Richard Block is an associate professor of Germanics at the University of Washington and has affiliate status with the Program for Jewish Studies, the Program in European Studies, and the Graduate Program in Theory and Criticism. He is the author of The Spell of Italy: Vacation, Magic, and the Attraction of Goethe (Wayne State University Press, 2005). He is currently completing a book-length manuscript, “Echoes of a Queer Messianism: From Frankenstein to Brokeback Mountain.”

Nicholas De Genova is currently senior lecturer in Anthropology at Goldsmiths, University of London. He previously held academic positions at Stanford, Columbia, and the Universities of Chicago, Amsterdam, Bern, and Warwick. He is the author of Working the Boundaries: Race, Space, and “Illegality” in Mexican Chicago (2005), co-author of Latino Crossings: Mexicans, Puerto Ricans, and the Politics of Race and Citizenship (2003), editor of Racial Transformations: Latinos and Asians Remaking the United States (2006), and most recently, co-editor of The Deportation Regime: Sovereignty, Space, and the Freedom of Movement (2010).

Michael Du Plessis teaches Comparative Literature and English at the University of Southern California. His novel, The Memoirs of JonBenet by Kathy Acker, has recently been published by Les Figues Press (2012). He is currently working on a project about literature, Afrikaans, and translation. [End Page 269]

Erin Graff Zivin is associate professor of Spanish and Portuguese and Comparative Literature at the University of Southern California. Her research focuses on constructions of Jewishness and marranismo in the Luso-Hispanic Atlantic, aesthetic representations of torture and interrogation, and the intersection of philosophy and critical theory. She is the author of The Wandering Signifier: Rhetoric of Jewishness in the Latin American Imaginary (Duke University Press, 2008) and editor of The Ethics of Latin American Literary Criticism: Reading Otherwise (Palgrave Macmillan, 2007).

Aim of the task
Duplicate the stretch of the contributor notes from "Nicholas De Genova" through "of Movement (2010).". The listing below the contributor notes plays no part in this exercise.

Information provided
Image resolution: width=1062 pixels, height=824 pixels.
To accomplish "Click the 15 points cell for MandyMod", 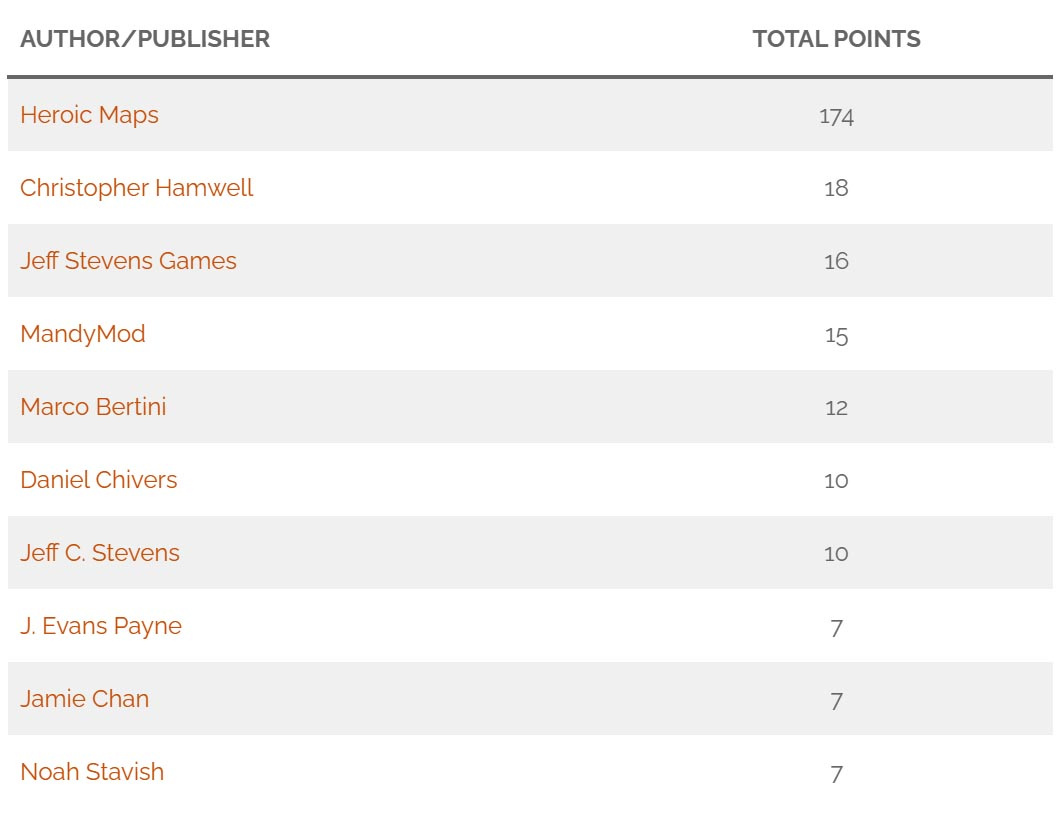I will click(x=836, y=335).
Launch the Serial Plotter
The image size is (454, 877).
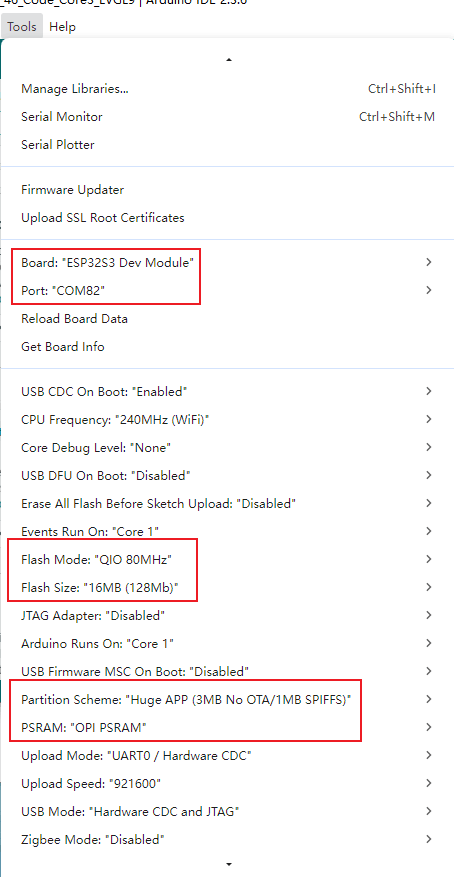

The response
Nicholas De Genova is currently senior lecturer in Anthropology at Goldsmiths, University of London. He previously held academic positions at Stanford, Columbia, and the Universities of Chicago, Amsterdam, Bern, and Warwick. He is the author of Working the Boundaries: Race, Space, and “Illegality” in Mexican Chicago (2005), co-author of Latino Crossings: Mexicans, Puerto Ricans, and the Politics of Race and Citizenship (2003), editor of Racial Transformations: Latinos and Asians Remaking the United States (2006), and most recently, co-editor of The Deportation Regime: Sovereignty, Space, and the Freedom of Movement (2010).